Production Practices
Case: Smart Home Voice Assistant
A smart home manufacturer needs to deploy a voice assistant on low-power devices with the following specifications:
- CPU: ARM Cortex-M7 @ 200MHz
- Memory: 512KB SRAM
- Storage: 4MB Flash
- Power: <100mW
Implementation Steps:
- Teacher Model Selection: Use BERT-Base (110M parameters) as the teacher model
- Student Model Design: Design a 6-layer Transformer with 128 hidden dimensions and 4 attention heads (2.3M parameters total)
- Distillation Training: Distill using 1 million home control commands, temperature T=5, α=0.7
- Quantization: After INT8 quantization, model size is 2.3MB, stored in Flash
- Pruning: Remove attention heads with importance below threshold, retaining 80% of parameters
Performance Metrics:
- Inference Latency: 35ms (single command)
- Accuracy: 92.3% (teacher model 94.1%)
- Memory Usage: 128KB (runtime)
- Power Consumption: 45mW (during inference)
Key Insights:
- Gradually decaying distillation temperature from 5 to 1 yields better results than fixed temperature
- Calibration data for quantization should cover all common command types
- Using assembly-optimized matrix multiplication achieves 40% speedup
Case: Offline Medical Q&A System
A hospital needs to deploy an offline medical Q&A system on tablets with the following configuration:
- CPU: ARM Cortex-A78 @ 2.4GHz
- Memory: 4GB
- Storage: 64GB
- OS: Android
Implementation Steps:
- Teacher Model: Use BioBERT-Large (340M parameters)
- Student Model: 8-layer Transformer, 256 hidden dimensions, 8 attention heads (8.5M parameters)
- Distillation Training: Distill using 5 million medical Q&A pairs, incorporating domain knowledge distillation
- Quantization: Mixed precision, critical layers FP16, non-critical layers INT8
- Optimization: Use Qualcomm SNPE framework for NPU inference
Performance Metrics:
- Inference Latency: 120ms (single query)
- F1 Score: 87.6% (teacher model 89.2%)
- Model Size: 12MB (after quantization)
- Offline Operation: Completely network-independent
Key Insights:
- Domain knowledge distillation significantly improves understanding of medical terminology
- NPU inference is 3x faster than CPU, but operator compatibility must be considered
- Use incremental update mechanism to periodically update model parameters
Deployment Best Practices
- Model Version Management: Use semantic versioning, recording hyperparameters such as distillation temperature and quantization parameters
- A/B Testing: Deploy new models on a subset of devices and compare performance metrics
- Rollback Mechanism: Keep at least two versions of the model, enabling quick rollback in case of issues
- Monitoring Metrics: Record metrics such as inference latency, memory usage, and accuracy
- Remote Updates: Support OTA model updates, using incremental updates to reduce traffic consumption
Conclusion
This article has detailed efficient distillation and edge deployment methods for small language models, covering core technologies such as knowledge distillation, model quantization, and structural pruning. Through a complete system architecture design and Golang implementation, the full pipeline from training to deployment is demonstrated.
Core Conclusions:
Synergy of Distillation and Quantization: The strategy of distillation followed by quantization achieves the best compression, reducing parameters by over 10x while limiting performance loss to within 5%.

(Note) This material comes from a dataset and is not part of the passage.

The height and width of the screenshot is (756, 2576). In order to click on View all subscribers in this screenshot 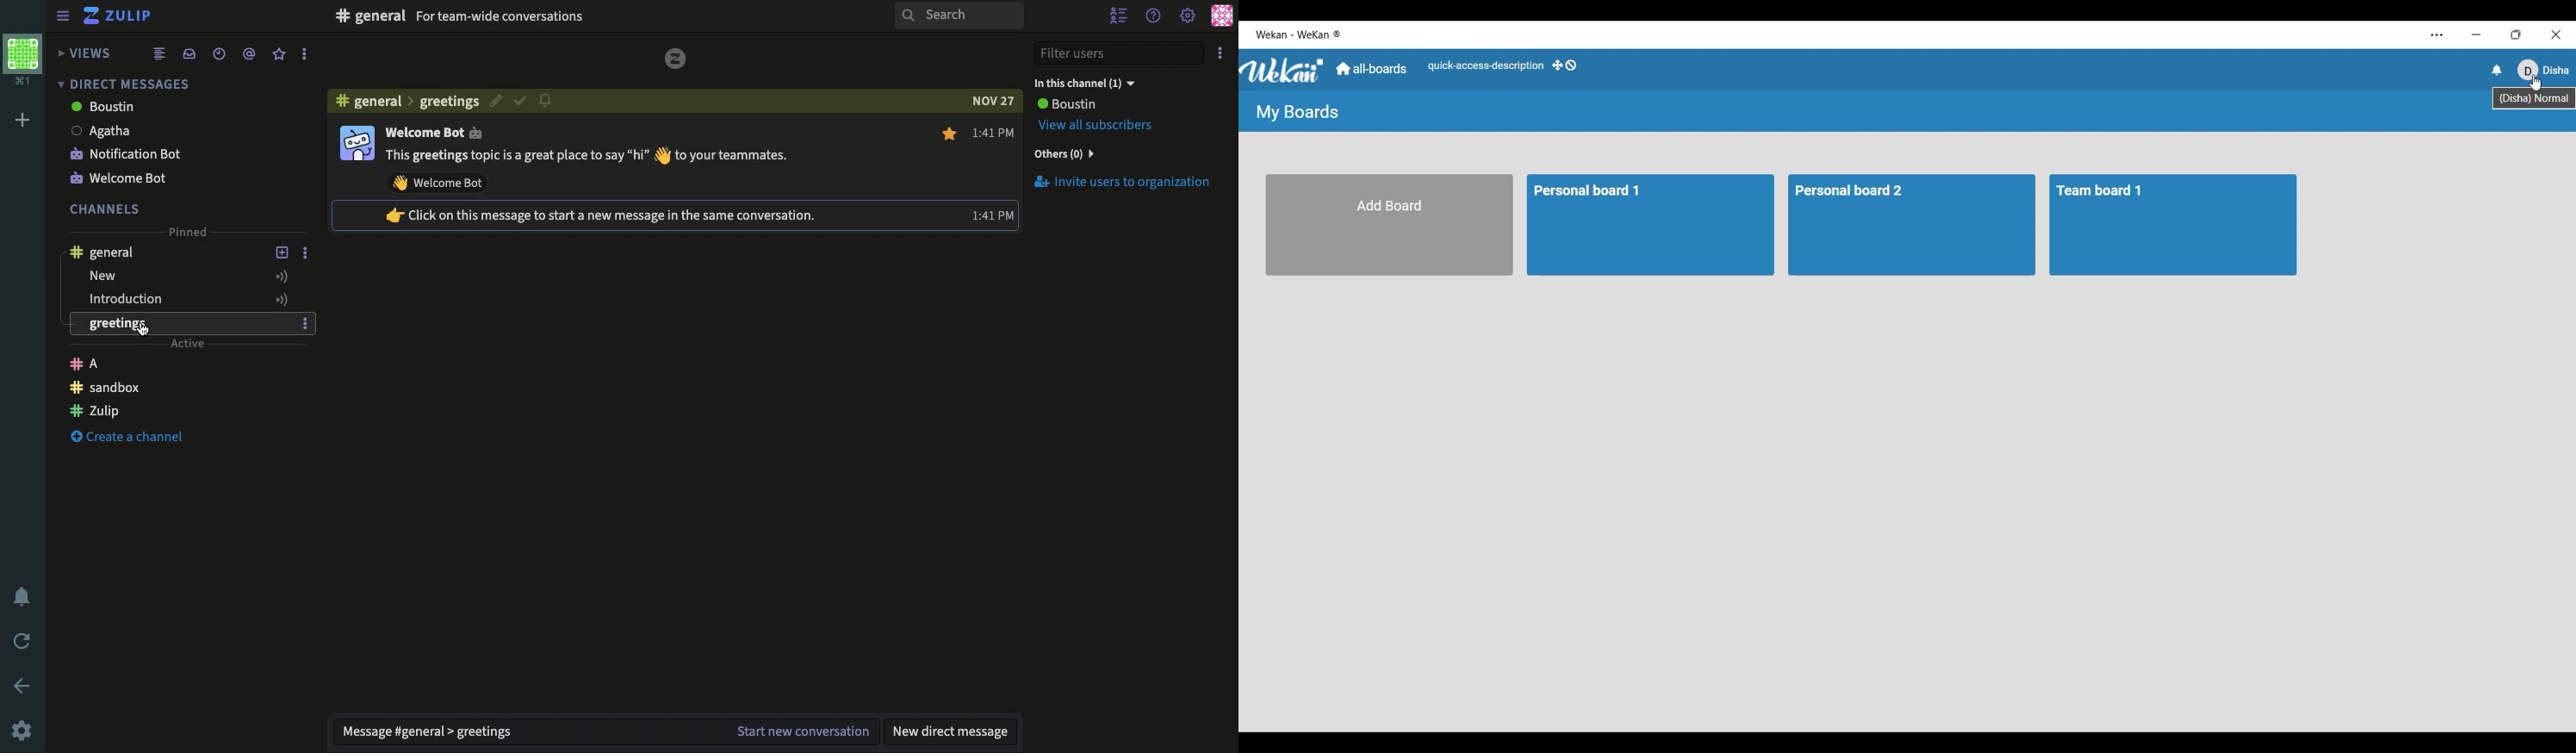, I will do `click(1095, 125)`.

Edge Deployment Feasibility: On ARM Cortex-M class MCUs, models under 1B parameters can complete inference within 100ms, meeting real-time requirements.

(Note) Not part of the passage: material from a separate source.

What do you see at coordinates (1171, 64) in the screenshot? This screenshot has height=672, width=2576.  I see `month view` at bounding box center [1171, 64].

Privacy Protection Advantages: Offline inference ensures user data never leaves the device, complying with privacy regulations such as GDPR.

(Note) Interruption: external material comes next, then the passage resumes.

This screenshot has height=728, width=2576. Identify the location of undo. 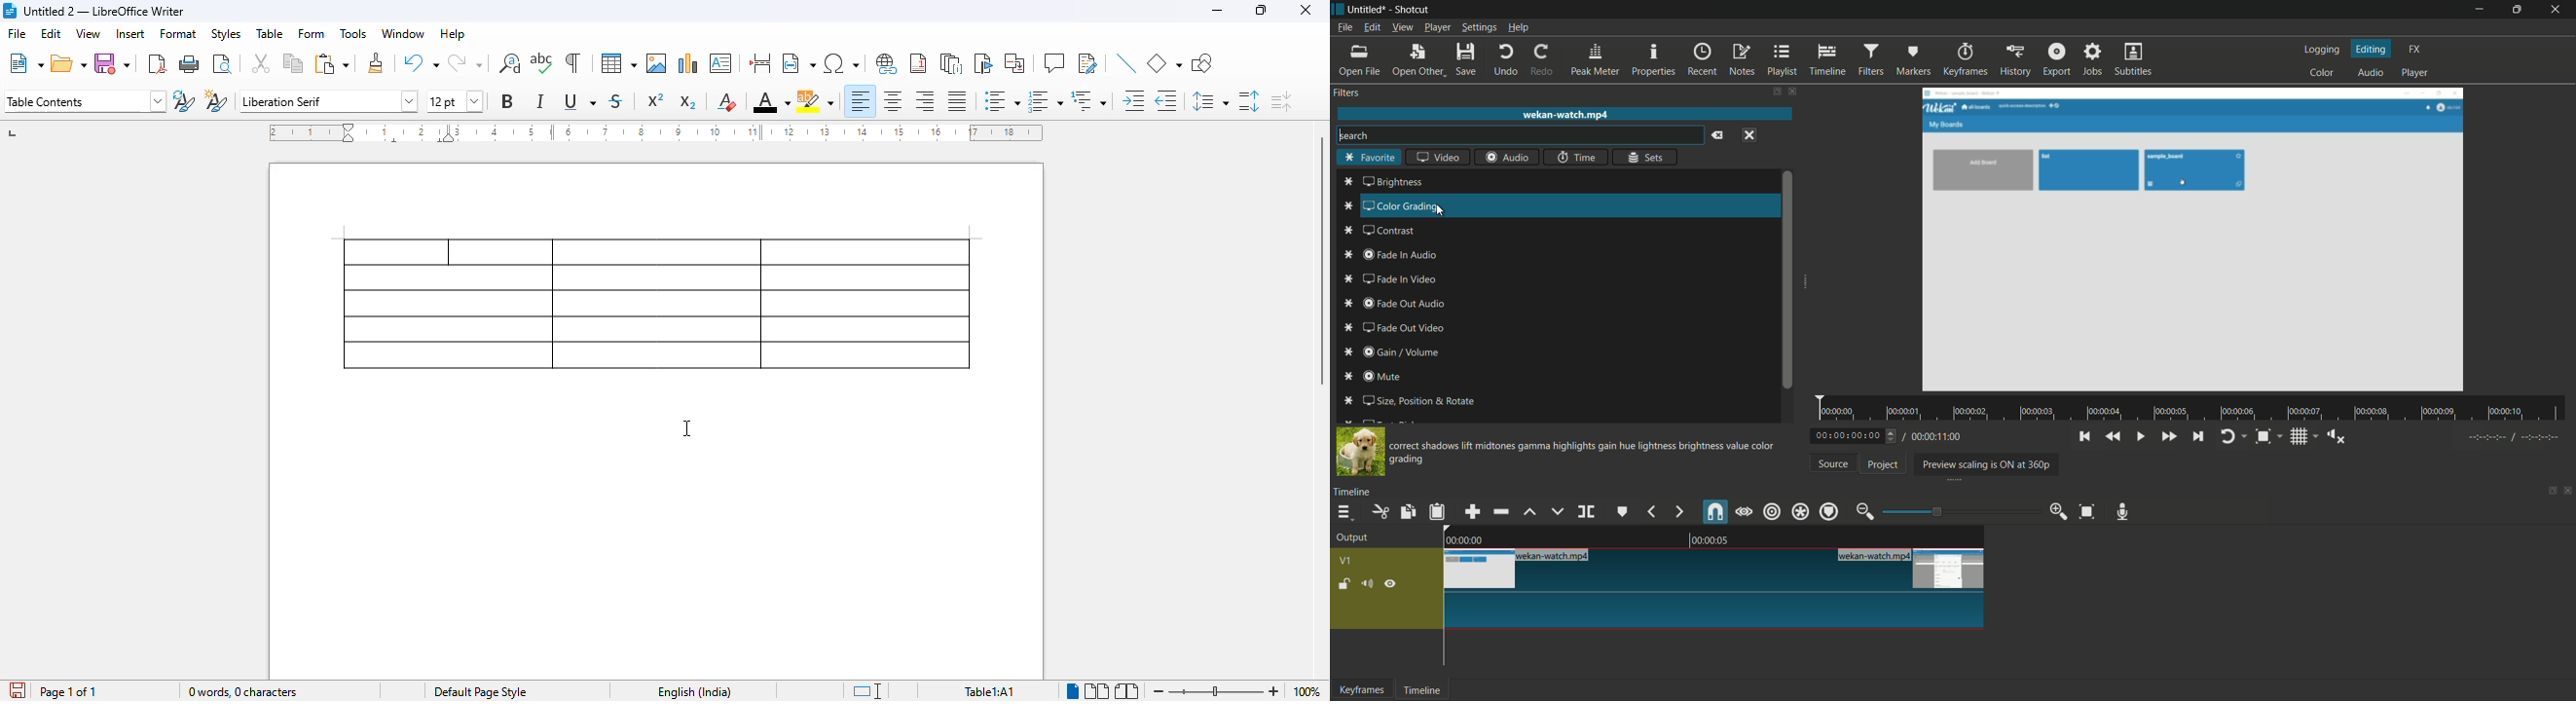
(422, 62).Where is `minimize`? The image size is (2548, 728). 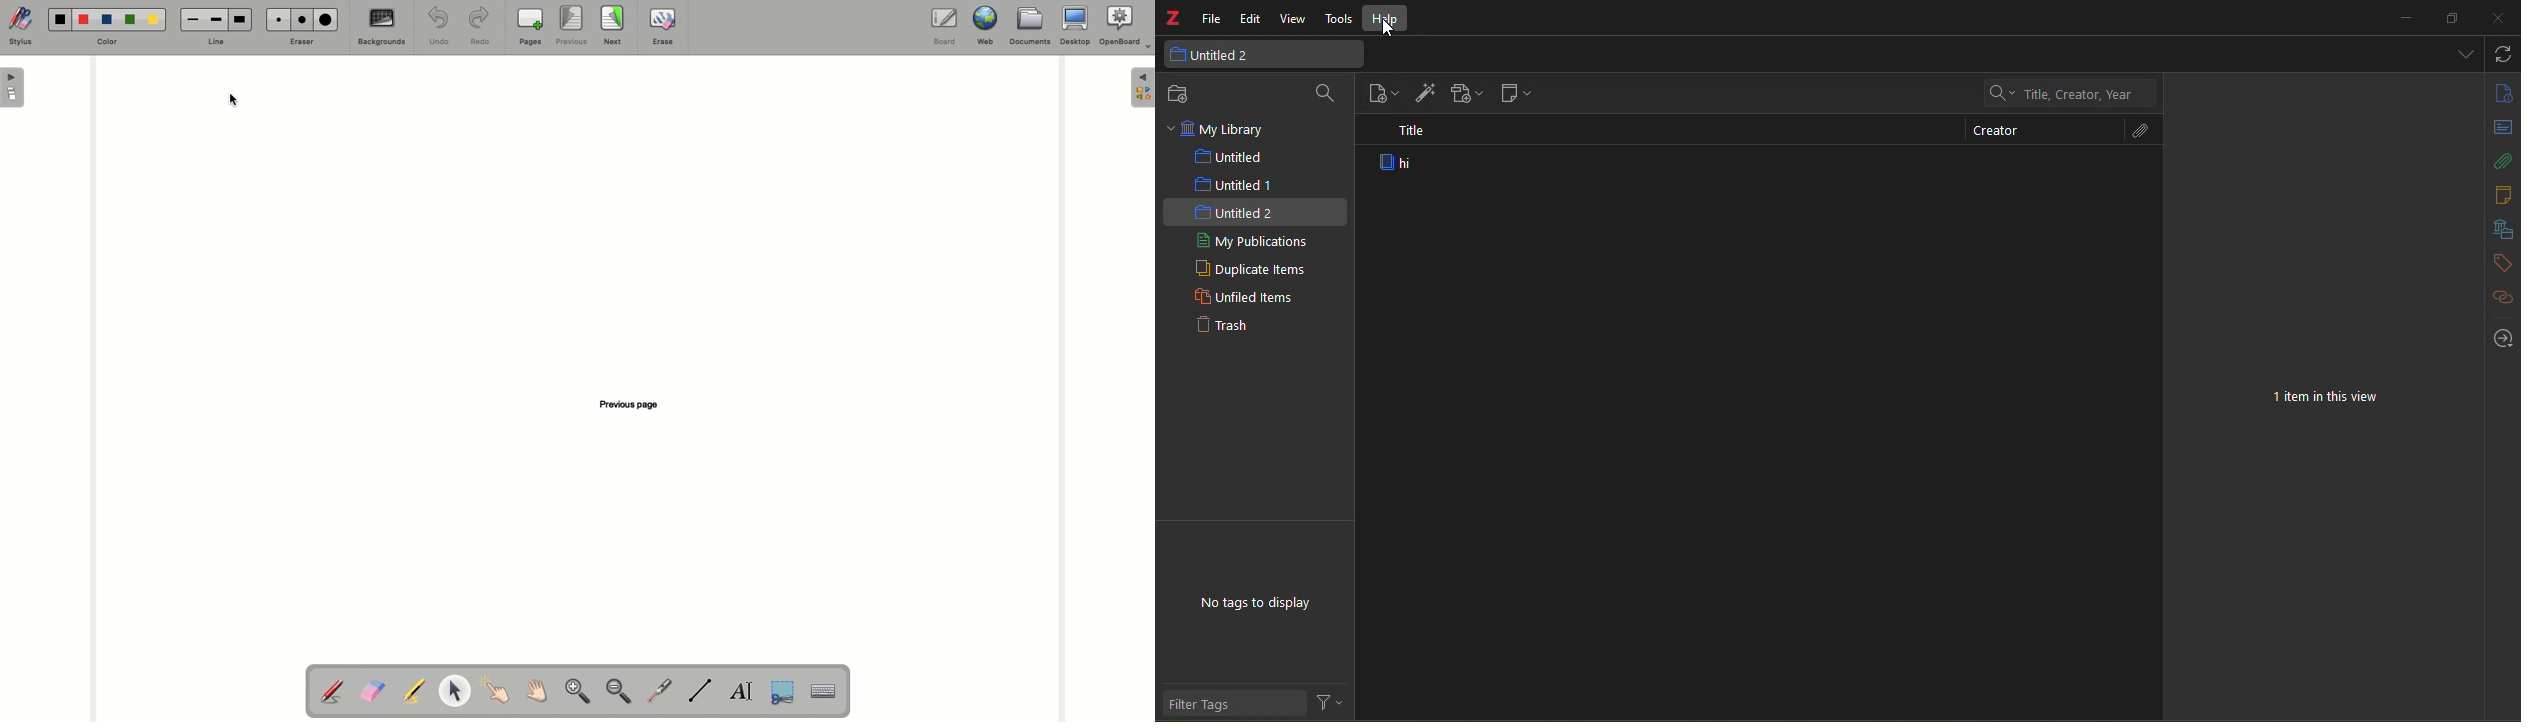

Domain Adaptation is Key: Fine-tuning the distillation process with domain-specific data significantly improves accuracy in particular scenarios.
Future directions include:
- More efficient attention mechanisms (e.g., linear attention)
- Hardware-software co-design
- Adaptive quantization strategies
- Continuous learning and model updates
As edge computing capabilities improve and model compression technologies advance, small language models will increasingly replace cloud inference in more scenarios, driving the democratization of AI technology.